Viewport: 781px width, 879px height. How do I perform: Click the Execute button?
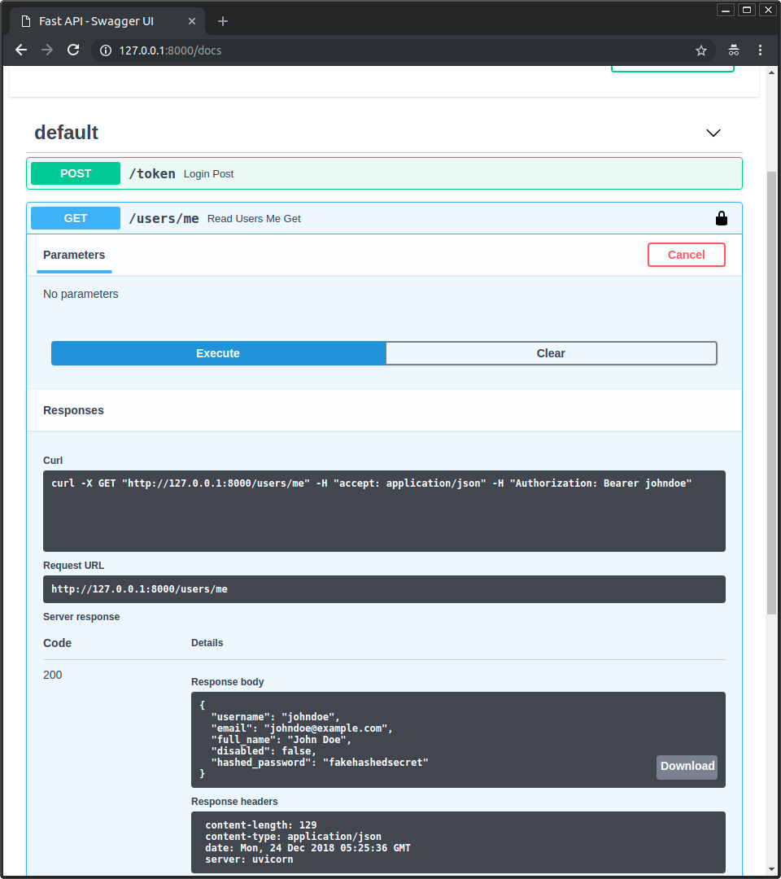tap(217, 352)
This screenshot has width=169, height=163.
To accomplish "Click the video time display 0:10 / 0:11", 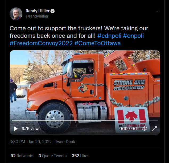I will [129, 129].
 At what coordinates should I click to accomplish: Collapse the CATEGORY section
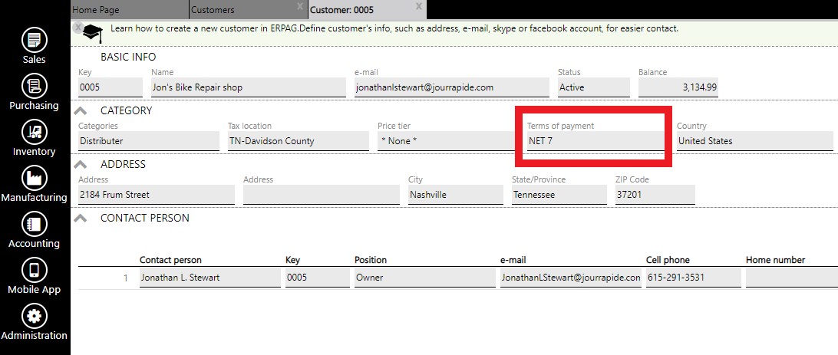pos(80,110)
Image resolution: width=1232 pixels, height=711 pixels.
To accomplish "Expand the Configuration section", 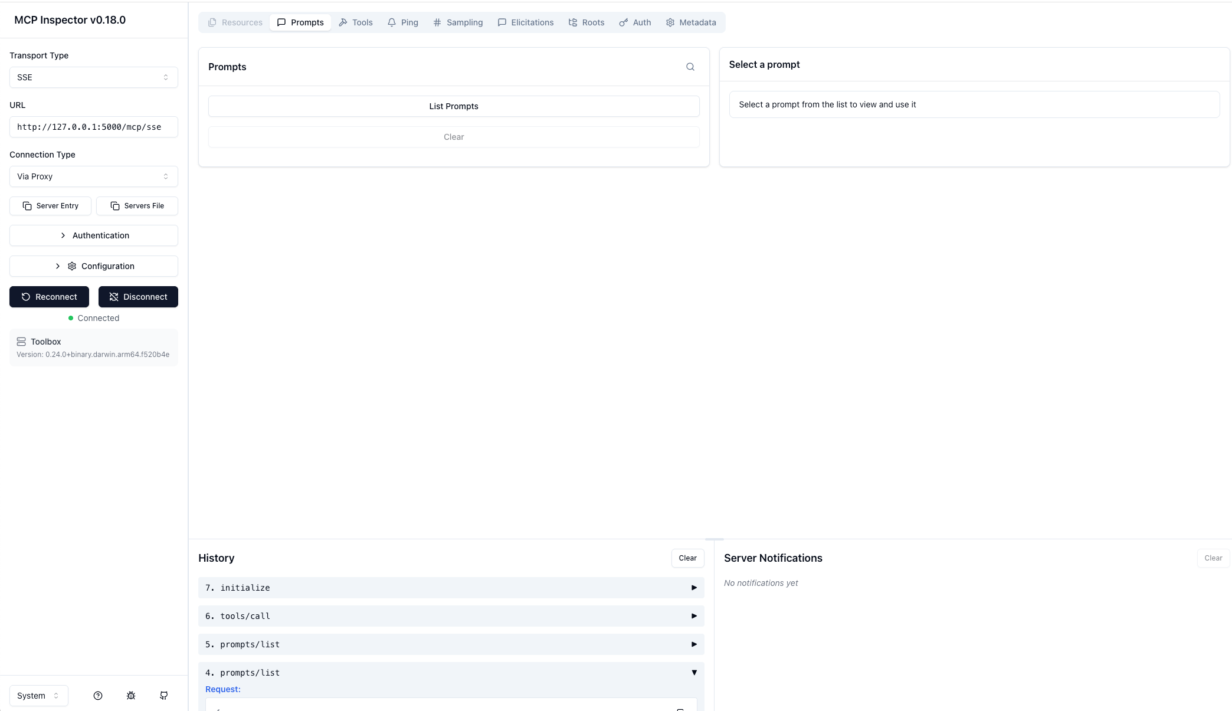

═══

What is asked: Find every line in the items above that contains the string "height", with case counting, and copy each of those lines.

Task solution:
Viewport: 781px width, 879px height. How do I perform: Click the Execute button?
This screenshot has width=169, height=163.
Image resolution: width=1232 pixels, height=711 pixels.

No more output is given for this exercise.